No processo criminal, os empresários e sócios da Kiss, Elissandro Callegaro Spohr e Mauro Londero Hoffmann, o vocalista da Banda Gurizada Fandangueira, Marcelo de Jesus dos Santos e o produtor musical Luciano Bonilha Leão, respondem por homicídio simples (242 vezes consumado, pelo número de mortos; e 636 vezes tentado, número de feridos). Foi concedido o desaforamento (transferência de julgamento para outra comarca) a três réus - Elissandro, Mauro e Marcelo - para serem julgados em uma Vara do Júri da Comarca de Porto Alegre. Luciano foi o único que não manifestou interesse na troca, mas, através de um Pedido de Desaforamento do Ministério Público, o TJ-RS determinou que ele se juntasse aos outros, em um julgamento único, na Capital.

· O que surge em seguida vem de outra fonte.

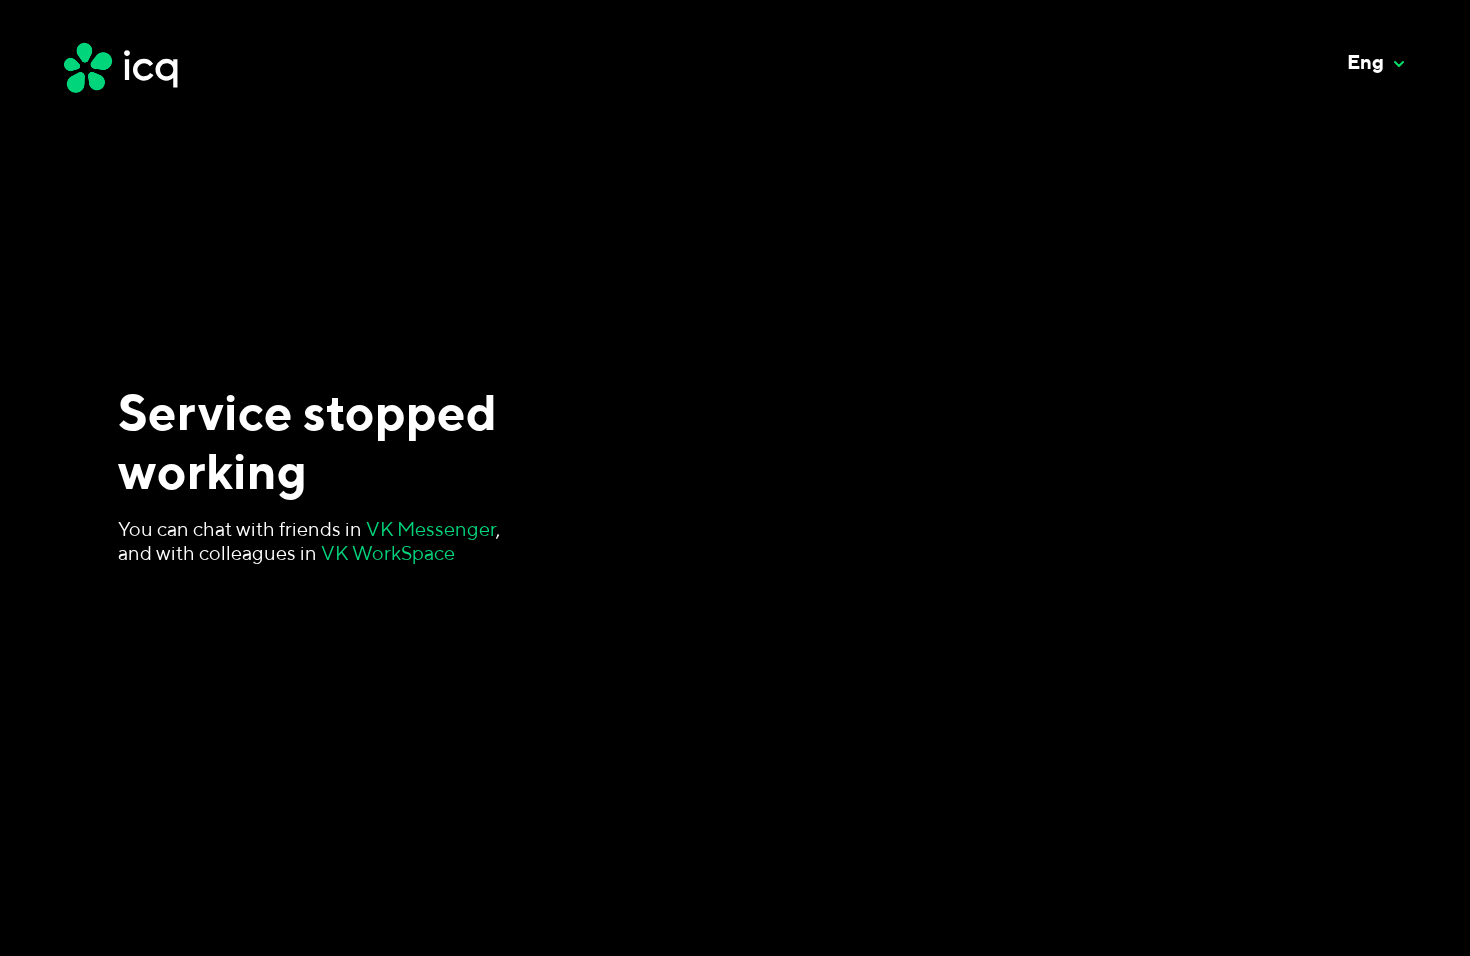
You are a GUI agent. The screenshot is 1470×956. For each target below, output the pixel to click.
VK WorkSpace (388, 552)
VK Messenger (431, 528)
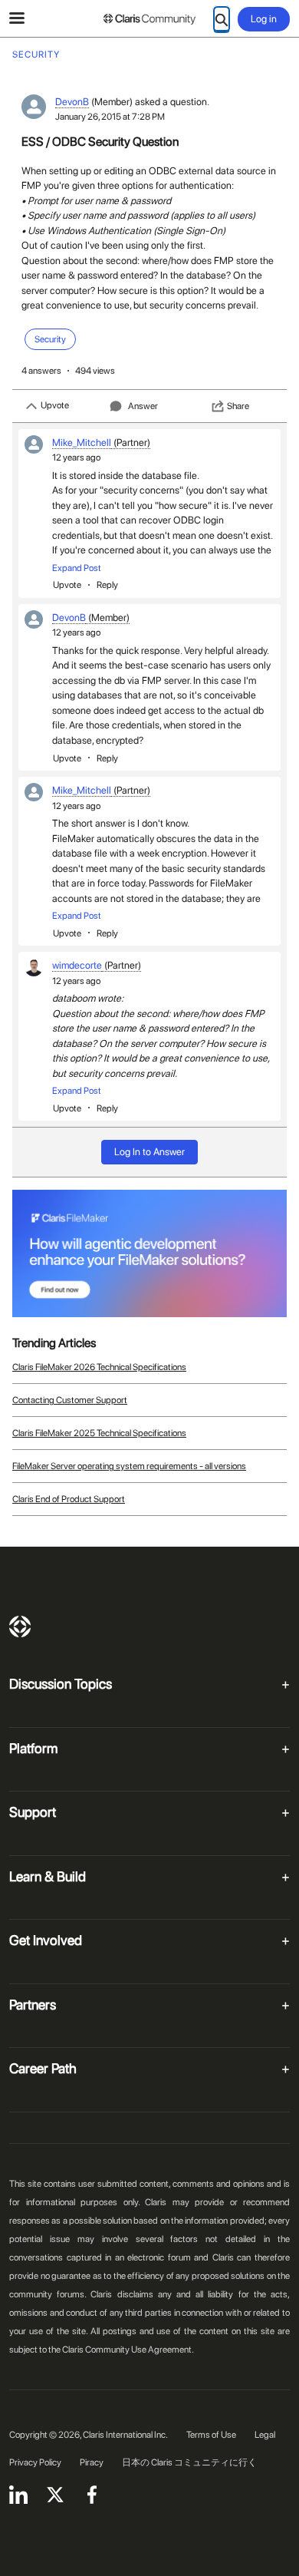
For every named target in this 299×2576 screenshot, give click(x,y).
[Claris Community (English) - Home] (150, 19)
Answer (143, 406)
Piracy (92, 2462)
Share (238, 406)
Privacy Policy (35, 2462)
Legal (265, 2434)
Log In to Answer (149, 1152)
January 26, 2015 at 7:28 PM (110, 116)
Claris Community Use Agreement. (128, 2349)
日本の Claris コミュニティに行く (189, 2462)
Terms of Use (211, 2434)
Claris (20, 1626)
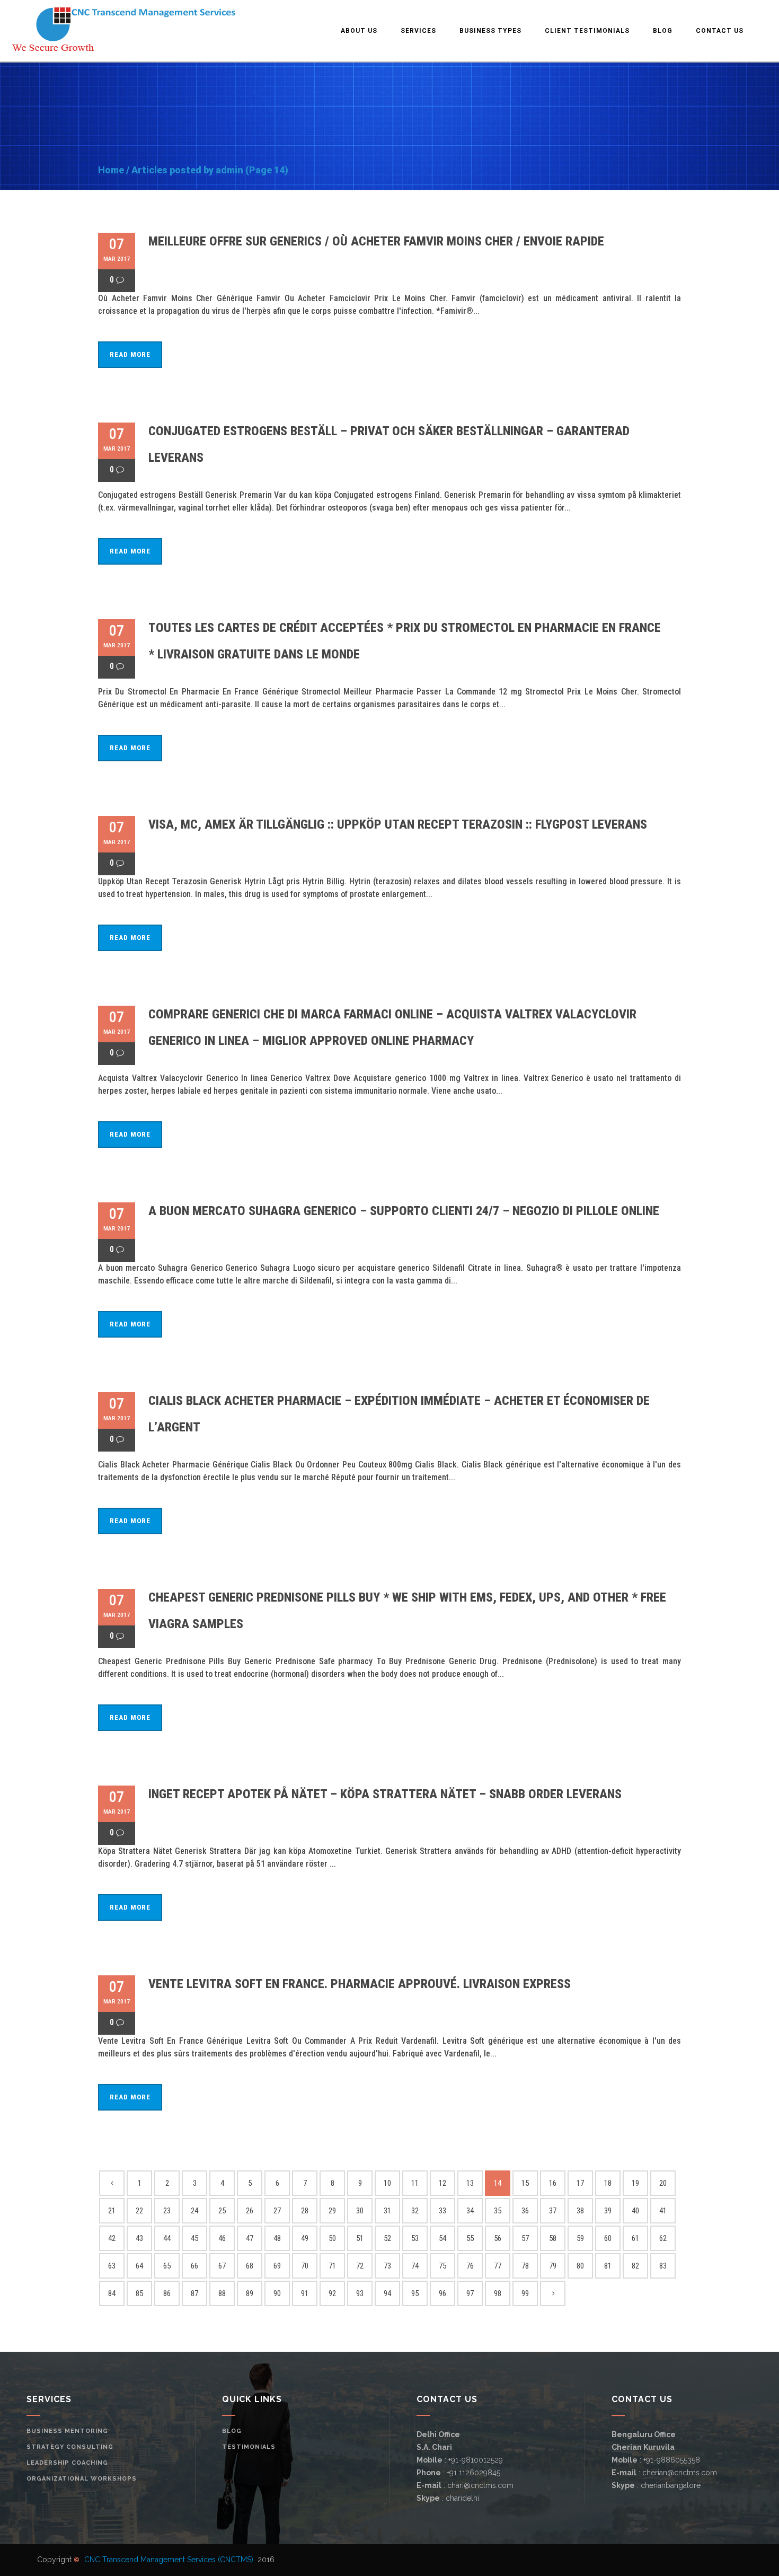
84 (112, 2293)
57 (525, 2238)
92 (332, 2293)
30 (360, 2210)
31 (387, 2210)
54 (442, 2238)
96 (442, 2293)
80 (580, 2266)
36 (525, 2210)
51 (360, 2238)
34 (470, 2210)
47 (249, 2238)
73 (387, 2266)
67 (222, 2266)
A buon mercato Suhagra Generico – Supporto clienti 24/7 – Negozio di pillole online (403, 1210)
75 (442, 2266)
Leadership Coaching (67, 2462)
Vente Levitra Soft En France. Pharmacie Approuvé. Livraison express (359, 1983)
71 (332, 2266)
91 (304, 2293)
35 (497, 2210)
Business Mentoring (67, 2431)
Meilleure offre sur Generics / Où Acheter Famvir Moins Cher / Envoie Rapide (376, 241)
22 (139, 2210)
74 (415, 2266)
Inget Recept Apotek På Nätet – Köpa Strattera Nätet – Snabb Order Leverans (385, 1794)
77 (497, 2266)
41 (663, 2210)
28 (304, 2210)
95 (415, 2293)
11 (415, 2183)
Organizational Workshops (81, 2478)
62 (663, 2238)
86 (167, 2293)
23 (167, 2210)
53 (415, 2238)
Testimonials (249, 2446)
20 (663, 2183)
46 (222, 2238)
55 (470, 2238)
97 (470, 2293)
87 (194, 2293)
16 (552, 2183)
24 (194, 2210)
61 (635, 2238)
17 (580, 2183)
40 (635, 2210)
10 (387, 2183)
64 (139, 2266)
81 (608, 2266)
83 (663, 2266)
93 (360, 2293)
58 (552, 2238)
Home (111, 169)
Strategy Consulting (69, 2446)
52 (387, 2238)
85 (139, 2293)
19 (635, 2183)
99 (525, 2293)
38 (580, 2210)
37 (552, 2210)
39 (608, 2210)
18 (608, 2183)
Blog (232, 2431)
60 (608, 2238)
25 (222, 2210)
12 (442, 2183)
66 (194, 2266)
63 (112, 2266)
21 (112, 2210)
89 (249, 2293)
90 (277, 2293)
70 (304, 2266)
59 (580, 2238)
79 (552, 2266)
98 (497, 2293)
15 (525, 2183)
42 (112, 2238)
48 (277, 2238)
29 (332, 2210)
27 (277, 2210)
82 (635, 2266)
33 (442, 2210)
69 (277, 2266)
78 (525, 2266)
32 (415, 2210)
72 (360, 2266)
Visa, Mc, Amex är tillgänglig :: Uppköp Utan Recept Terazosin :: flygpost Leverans (397, 824)
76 (470, 2266)
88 (222, 2293)
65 (167, 2266)
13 (470, 2183)
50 (332, 2238)
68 (249, 2266)
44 (167, 2238)
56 (497, 2238)
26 (249, 2210)
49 (304, 2238)
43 (139, 2238)
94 (387, 2293)
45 (194, 2238)
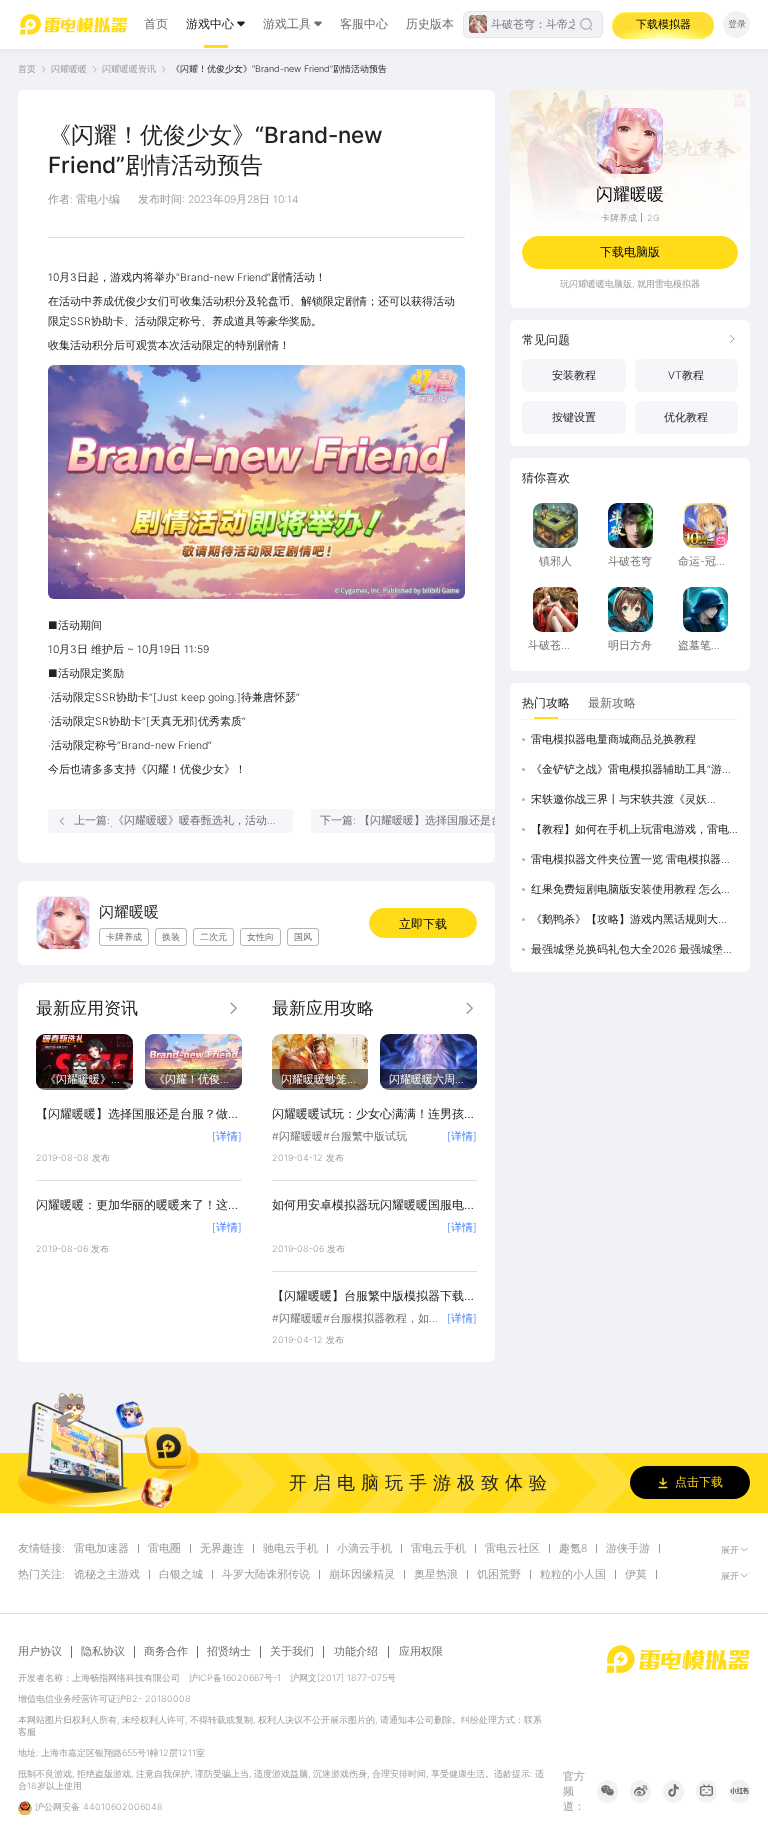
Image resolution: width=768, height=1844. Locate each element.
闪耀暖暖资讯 (129, 68)
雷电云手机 (438, 1549)
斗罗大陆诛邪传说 (266, 1575)
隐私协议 (103, 1652)
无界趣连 (222, 1549)
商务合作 (166, 1652)
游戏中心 (210, 23)
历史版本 (430, 23)
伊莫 (636, 1575)
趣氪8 (573, 1549)
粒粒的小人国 (573, 1575)
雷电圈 (164, 1549)
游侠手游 (628, 1549)
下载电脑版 (630, 251)
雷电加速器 (101, 1549)
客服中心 (364, 23)
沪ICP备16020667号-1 (235, 1677)
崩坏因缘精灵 (362, 1575)
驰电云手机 (290, 1549)
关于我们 (292, 1652)
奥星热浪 (436, 1575)
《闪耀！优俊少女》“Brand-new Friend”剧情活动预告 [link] (279, 68)
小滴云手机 (364, 1549)
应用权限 (421, 1651)
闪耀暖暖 (69, 68)
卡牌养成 (619, 217)
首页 (156, 23)
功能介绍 (356, 1651)
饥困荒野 (499, 1575)
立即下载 (423, 923)
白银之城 (181, 1575)
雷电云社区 (512, 1549)
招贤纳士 (229, 1652)
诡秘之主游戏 (107, 1575)
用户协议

No dia 1° de outubro de 2021 teve início o júri do caso Kiss. Os quatro réus foram condenados pelo Conselho de Sentença do Tribunal do Júri, no dia 10 de dezembro às seguintes penas: Elissandro Callegaro Spohr: 22 anos e 6 meses; Mauro Londero Hoffmann: 19 anos e 6 meses; Marcelo de Jesus dos Santos: 18 anos; e Luciano Bonilha Leão: 18 anos. As partes apelaram e, no dia 3 de agosto de 2022, a 1ª Câmara Criminal do TJ/RS anulou o júri e revogou a prisão dos quatro acusados. O processo se encontra em fase recursal.